____ Input
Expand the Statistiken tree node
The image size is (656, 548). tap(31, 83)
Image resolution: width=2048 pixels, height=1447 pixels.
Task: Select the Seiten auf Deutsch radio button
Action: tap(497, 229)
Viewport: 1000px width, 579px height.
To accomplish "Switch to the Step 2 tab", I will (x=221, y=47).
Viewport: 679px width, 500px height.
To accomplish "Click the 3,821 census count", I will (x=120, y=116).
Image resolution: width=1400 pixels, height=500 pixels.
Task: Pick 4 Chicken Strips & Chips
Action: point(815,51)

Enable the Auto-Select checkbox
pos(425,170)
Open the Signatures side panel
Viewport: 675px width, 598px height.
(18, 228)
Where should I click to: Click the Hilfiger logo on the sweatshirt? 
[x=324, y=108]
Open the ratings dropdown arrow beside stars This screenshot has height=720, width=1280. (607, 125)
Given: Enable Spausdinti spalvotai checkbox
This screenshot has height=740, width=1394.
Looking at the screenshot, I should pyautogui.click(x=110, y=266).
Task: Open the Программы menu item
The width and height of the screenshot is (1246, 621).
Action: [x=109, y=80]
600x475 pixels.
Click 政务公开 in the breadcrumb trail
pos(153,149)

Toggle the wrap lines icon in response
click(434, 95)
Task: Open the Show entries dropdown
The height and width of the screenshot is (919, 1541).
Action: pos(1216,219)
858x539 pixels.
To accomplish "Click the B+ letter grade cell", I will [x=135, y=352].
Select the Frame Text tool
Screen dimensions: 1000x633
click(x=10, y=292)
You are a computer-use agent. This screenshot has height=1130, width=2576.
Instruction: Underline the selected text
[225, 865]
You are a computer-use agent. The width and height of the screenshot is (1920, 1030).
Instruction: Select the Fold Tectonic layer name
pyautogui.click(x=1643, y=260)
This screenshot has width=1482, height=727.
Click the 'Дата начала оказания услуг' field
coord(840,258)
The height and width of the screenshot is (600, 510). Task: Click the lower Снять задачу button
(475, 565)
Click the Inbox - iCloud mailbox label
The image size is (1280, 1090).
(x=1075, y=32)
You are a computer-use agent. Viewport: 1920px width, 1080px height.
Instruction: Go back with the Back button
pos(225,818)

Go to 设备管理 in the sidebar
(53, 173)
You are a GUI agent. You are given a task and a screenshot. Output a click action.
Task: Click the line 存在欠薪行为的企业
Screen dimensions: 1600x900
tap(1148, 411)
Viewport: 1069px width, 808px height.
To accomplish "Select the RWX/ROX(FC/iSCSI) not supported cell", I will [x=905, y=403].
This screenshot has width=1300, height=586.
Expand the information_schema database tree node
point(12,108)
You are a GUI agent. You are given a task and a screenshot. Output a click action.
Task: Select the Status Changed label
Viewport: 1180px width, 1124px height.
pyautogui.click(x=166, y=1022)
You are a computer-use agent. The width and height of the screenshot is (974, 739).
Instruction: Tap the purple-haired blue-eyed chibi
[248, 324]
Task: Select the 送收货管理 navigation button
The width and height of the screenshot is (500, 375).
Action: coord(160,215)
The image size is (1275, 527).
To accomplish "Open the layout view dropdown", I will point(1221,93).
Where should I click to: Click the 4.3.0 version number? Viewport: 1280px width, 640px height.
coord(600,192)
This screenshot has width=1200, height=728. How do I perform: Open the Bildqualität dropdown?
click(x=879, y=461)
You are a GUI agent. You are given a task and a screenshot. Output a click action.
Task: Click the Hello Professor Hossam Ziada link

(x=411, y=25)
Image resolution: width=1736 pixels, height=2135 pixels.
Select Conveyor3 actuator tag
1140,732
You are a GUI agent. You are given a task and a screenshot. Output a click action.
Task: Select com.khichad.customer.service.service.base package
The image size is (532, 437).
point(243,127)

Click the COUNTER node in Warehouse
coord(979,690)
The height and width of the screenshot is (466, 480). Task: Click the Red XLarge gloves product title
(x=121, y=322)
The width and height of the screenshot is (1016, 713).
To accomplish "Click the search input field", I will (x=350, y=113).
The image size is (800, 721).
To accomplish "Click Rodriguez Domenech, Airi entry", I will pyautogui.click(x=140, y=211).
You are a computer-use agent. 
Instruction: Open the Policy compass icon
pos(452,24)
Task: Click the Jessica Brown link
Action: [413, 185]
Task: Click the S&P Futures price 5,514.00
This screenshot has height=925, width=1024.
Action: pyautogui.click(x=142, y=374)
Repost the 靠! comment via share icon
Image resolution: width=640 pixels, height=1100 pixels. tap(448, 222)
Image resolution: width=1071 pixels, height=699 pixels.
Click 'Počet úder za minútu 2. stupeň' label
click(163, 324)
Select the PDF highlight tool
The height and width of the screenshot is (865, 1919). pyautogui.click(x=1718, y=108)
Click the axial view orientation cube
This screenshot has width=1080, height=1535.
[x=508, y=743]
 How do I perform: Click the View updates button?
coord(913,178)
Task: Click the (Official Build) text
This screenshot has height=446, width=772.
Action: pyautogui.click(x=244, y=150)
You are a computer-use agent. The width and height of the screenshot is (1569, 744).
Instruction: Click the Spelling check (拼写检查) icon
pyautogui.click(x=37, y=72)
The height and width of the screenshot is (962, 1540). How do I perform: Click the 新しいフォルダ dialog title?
________
Task requirements
List every line of the items above that contains the string "field". Case counts.

Exercise response
Click the 'Дата начала оказания услуг' field
To accomplish "Click the search input field", I will (x=350, y=113).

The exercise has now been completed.